→ **EXERCISE INPUT**
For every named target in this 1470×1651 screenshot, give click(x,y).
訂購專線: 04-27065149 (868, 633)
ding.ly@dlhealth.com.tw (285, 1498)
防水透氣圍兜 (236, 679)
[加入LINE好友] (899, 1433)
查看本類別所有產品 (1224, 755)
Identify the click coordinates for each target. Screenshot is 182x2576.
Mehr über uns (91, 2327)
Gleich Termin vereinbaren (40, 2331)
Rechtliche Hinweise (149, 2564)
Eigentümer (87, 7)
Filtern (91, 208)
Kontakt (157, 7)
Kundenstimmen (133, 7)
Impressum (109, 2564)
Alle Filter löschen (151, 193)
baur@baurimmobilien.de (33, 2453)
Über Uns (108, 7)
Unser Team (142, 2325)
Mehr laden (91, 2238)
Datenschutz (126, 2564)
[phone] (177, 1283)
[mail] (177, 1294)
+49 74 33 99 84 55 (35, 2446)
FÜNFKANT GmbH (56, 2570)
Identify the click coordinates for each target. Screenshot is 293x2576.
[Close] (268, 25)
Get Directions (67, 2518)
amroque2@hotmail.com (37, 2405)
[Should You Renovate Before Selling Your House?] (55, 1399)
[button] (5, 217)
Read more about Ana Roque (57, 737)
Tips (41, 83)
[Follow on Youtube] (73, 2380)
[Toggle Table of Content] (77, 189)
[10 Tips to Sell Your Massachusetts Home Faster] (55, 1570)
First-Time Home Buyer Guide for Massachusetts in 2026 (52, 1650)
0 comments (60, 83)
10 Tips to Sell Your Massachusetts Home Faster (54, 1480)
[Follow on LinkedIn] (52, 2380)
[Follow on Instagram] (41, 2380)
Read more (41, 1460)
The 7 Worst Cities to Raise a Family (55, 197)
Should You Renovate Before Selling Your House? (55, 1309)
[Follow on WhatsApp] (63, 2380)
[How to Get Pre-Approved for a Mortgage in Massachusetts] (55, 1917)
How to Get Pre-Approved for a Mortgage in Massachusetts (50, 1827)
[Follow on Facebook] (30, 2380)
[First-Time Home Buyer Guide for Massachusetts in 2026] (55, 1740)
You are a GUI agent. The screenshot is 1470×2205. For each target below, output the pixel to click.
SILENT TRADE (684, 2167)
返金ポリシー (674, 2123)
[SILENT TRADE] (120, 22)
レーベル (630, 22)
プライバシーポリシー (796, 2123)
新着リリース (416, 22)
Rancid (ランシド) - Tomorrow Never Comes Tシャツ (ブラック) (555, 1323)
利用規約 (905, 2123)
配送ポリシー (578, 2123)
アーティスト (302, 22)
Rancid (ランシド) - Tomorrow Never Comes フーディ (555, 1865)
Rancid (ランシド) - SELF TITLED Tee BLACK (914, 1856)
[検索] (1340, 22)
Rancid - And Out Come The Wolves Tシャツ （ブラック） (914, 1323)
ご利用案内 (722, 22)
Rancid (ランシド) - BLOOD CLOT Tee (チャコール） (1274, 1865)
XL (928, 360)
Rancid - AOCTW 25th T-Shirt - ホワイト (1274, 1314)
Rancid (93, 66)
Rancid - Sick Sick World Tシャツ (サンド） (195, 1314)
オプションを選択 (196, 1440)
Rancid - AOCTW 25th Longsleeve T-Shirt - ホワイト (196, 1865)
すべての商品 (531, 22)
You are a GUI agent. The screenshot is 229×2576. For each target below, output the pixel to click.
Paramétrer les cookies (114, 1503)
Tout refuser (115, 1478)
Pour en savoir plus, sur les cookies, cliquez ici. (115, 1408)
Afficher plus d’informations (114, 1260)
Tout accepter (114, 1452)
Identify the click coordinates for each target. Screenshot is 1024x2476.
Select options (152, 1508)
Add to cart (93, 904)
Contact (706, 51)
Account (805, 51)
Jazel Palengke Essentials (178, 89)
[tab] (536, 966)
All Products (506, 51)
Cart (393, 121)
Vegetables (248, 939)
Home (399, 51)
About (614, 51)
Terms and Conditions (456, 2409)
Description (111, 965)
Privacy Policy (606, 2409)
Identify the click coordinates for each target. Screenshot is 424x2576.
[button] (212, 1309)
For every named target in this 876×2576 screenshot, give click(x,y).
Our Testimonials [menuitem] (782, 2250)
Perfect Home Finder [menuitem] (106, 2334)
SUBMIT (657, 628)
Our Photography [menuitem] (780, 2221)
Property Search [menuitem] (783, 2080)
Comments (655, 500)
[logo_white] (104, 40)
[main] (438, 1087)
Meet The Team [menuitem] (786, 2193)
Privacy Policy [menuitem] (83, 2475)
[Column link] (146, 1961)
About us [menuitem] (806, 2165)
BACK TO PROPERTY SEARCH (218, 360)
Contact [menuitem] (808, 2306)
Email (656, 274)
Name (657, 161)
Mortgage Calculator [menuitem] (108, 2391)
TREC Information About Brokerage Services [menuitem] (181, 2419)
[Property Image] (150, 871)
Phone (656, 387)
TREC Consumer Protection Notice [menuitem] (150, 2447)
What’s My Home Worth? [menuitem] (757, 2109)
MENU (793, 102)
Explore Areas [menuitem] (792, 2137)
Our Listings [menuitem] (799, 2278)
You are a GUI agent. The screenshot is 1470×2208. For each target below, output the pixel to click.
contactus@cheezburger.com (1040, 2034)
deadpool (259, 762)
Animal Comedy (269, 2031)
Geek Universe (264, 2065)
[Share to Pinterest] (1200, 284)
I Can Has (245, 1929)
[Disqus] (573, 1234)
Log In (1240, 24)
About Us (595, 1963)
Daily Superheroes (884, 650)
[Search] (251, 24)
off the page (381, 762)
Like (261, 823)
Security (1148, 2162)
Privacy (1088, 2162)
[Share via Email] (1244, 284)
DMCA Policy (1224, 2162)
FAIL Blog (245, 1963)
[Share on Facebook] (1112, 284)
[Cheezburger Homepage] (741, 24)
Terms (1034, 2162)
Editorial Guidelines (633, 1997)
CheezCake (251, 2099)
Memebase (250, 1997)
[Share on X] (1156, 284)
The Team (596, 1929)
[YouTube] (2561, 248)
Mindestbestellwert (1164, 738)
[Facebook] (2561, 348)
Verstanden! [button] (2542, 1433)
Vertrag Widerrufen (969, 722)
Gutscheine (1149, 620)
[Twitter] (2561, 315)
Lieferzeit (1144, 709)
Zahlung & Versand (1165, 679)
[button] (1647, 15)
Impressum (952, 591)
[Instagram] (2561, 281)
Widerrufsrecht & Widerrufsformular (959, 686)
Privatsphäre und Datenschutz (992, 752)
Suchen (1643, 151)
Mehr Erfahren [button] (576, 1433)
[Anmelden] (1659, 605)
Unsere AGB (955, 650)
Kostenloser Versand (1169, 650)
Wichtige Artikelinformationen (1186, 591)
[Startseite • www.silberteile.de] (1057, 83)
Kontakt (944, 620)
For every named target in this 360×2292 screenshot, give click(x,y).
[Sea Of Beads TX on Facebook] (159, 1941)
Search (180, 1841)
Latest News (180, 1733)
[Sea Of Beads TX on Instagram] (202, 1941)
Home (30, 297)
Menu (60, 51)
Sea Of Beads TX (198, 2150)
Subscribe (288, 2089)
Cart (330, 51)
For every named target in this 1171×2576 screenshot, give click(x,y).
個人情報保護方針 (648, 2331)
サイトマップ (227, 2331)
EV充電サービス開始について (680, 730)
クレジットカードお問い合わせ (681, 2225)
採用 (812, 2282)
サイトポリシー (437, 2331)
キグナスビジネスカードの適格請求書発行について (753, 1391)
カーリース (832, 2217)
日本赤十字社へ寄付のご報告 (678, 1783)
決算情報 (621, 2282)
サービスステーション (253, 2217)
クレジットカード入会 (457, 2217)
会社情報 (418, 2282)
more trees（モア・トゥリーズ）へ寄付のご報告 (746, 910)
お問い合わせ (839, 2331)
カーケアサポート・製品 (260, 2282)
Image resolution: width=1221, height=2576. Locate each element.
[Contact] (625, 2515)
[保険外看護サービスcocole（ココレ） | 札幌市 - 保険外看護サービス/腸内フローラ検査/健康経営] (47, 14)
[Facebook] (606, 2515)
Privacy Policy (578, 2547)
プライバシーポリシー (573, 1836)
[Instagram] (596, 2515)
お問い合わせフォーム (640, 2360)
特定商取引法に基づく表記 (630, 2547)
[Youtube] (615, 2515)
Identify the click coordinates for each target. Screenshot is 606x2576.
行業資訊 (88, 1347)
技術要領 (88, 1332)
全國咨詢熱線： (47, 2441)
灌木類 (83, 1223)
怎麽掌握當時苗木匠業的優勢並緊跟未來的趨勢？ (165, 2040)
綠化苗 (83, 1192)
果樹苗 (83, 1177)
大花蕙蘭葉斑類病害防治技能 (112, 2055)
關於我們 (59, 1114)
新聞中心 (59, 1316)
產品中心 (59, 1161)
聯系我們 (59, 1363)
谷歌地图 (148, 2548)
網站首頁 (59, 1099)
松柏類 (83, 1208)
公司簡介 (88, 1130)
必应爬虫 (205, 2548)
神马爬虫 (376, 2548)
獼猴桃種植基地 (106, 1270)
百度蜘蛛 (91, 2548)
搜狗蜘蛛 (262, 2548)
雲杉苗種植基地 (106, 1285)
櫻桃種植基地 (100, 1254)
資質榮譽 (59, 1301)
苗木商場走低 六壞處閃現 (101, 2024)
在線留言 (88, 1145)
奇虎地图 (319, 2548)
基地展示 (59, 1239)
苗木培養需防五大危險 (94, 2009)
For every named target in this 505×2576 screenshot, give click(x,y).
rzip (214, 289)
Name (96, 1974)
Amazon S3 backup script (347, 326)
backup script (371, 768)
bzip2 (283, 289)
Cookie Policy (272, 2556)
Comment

→ **TASK REQUIREMENTS**
Supply the count of lines in the entries that contain the word "Share", and nothing besides.

→ **SOLUTION**
4